What the exercise asks
Reproduce the entries below in full and without error.

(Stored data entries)
====

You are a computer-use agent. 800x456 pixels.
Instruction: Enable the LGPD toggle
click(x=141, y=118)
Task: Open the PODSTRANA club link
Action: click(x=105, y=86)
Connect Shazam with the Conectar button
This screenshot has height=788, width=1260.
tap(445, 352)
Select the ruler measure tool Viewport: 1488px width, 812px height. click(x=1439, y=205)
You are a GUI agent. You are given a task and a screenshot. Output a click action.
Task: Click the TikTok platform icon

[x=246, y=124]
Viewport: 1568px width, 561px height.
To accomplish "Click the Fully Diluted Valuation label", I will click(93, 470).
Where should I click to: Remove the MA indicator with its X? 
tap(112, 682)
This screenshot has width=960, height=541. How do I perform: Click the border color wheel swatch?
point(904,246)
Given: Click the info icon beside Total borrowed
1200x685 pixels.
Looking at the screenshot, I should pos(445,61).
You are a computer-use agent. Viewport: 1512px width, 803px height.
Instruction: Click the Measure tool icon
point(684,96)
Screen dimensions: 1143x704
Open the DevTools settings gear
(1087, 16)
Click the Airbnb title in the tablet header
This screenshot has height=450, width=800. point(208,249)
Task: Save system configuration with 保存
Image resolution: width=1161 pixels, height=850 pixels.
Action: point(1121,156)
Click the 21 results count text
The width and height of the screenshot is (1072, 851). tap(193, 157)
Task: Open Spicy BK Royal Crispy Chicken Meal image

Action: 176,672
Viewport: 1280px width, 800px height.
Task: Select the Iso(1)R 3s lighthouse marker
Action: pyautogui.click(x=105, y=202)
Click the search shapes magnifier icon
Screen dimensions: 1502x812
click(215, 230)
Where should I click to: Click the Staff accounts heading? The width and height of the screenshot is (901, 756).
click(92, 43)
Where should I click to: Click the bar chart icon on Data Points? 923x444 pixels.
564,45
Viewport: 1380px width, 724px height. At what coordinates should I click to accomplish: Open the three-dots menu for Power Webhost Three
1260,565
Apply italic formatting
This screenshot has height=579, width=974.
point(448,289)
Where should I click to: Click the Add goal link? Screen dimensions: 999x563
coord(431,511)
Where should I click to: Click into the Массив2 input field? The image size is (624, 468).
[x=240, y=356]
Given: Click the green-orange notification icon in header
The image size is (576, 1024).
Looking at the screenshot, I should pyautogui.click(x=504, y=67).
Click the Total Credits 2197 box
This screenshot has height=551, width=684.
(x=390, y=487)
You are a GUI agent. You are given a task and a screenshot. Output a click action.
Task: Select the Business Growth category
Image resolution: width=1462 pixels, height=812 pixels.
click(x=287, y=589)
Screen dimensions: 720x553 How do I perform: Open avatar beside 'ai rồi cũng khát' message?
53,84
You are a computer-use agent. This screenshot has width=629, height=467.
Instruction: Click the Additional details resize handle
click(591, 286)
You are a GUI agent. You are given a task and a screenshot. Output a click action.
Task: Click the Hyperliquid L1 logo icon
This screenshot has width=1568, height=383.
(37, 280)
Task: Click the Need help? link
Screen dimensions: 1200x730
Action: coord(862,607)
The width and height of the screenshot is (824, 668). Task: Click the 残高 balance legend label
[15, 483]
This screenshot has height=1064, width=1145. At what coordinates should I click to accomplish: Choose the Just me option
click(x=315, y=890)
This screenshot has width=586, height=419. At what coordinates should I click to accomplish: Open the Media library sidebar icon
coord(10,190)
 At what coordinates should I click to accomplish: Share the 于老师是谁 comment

====

Answer box
You are a computer-use agent. 800x456 pixels.
Instruction: Enable the LGPD toggle
click(x=141, y=118)
Task: Open the PODSTRANA club link
Action: click(x=105, y=86)
Connect Shazam with the Conectar button
This screenshot has height=788, width=1260.
tap(445, 352)
Select the ruler measure tool Viewport: 1488px width, 812px height. click(x=1439, y=205)
You are a GUI agent. You are given a task and a screenshot. Output a click action.
Task: Click the TikTok platform icon

[x=246, y=124]
Viewport: 1568px width, 561px height.
To accomplish "Click the Fully Diluted Valuation label", I will click(93, 470).
Where should I click to: Remove the MA indicator with its X? 
tap(112, 682)
This screenshot has width=960, height=541. How do I perform: Click the border color wheel swatch?
point(904,246)
Given: Click the info icon beside Total borrowed
1200x685 pixels.
Looking at the screenshot, I should pos(445,61).
You are a computer-use agent. Viewport: 1512px width, 803px height.
Instruction: Click the Measure tool icon
point(684,96)
Screen dimensions: 1143x704
Open the DevTools settings gear
(1087, 16)
Click the Airbnb title in the tablet header
This screenshot has height=450, width=800. point(208,249)
Task: Save system configuration with 保存
Image resolution: width=1161 pixels, height=850 pixels.
Action: point(1121,156)
Click the 21 results count text
The width and height of the screenshot is (1072, 851). tap(193, 157)
Task: Open Spicy BK Royal Crispy Chicken Meal image

Action: 176,672
Viewport: 1280px width, 800px height.
Task: Select the Iso(1)R 3s lighthouse marker
Action: pyautogui.click(x=105, y=202)
Click the search shapes magnifier icon
Screen dimensions: 1502x812
click(215, 230)
Where should I click to: Click the Staff accounts heading? The width and height of the screenshot is (901, 756).
click(92, 43)
Where should I click to: Click the bar chart icon on Data Points? 923x444 pixels.
564,45
Viewport: 1380px width, 724px height. At what coordinates should I click to accomplish: Open the three-dots menu for Power Webhost Three
1260,565
Apply italic formatting
This screenshot has height=579, width=974.
point(448,289)
Where should I click to: Click the Add goal link? Screen dimensions: 999x563
coord(431,511)
Where should I click to: Click into the Массив2 input field? The image size is (624, 468).
[x=240, y=356]
Given: Click the green-orange notification icon in header
The image size is (576, 1024).
Looking at the screenshot, I should pyautogui.click(x=504, y=67).
Click the Total Credits 2197 box
This screenshot has height=551, width=684.
(x=390, y=487)
You are a GUI agent. You are given a task and a screenshot. Output a click action.
Task: Select the Business Growth category
Image resolution: width=1462 pixels, height=812 pixels.
click(x=287, y=589)
Screen dimensions: 720x553 How do I perform: Open avatar beside 'ai rồi cũng khát' message?
53,84
You are a computer-use agent. This screenshot has width=629, height=467.
Instruction: Click the Additional details resize handle
click(591, 286)
You are a GUI agent. You are given a task and a screenshot. Output a click action.
Task: Click the Hyperliquid L1 logo icon
This screenshot has width=1568, height=383.
(37, 280)
Task: Click the Need help? link
Screen dimensions: 1200x730
Action: coord(862,607)
The width and height of the screenshot is (824, 668). Task: Click the 残高 balance legend label
[15, 483]
This screenshot has height=1064, width=1145. At what coordinates should I click to accomplish: Choose the Just me option
click(x=315, y=890)
This screenshot has width=586, height=419. At what coordinates should I click to accomplish: Open the Media library sidebar icon
coord(10,190)
 At what coordinates should I click to accomplish: Share the 于老师是谁 comment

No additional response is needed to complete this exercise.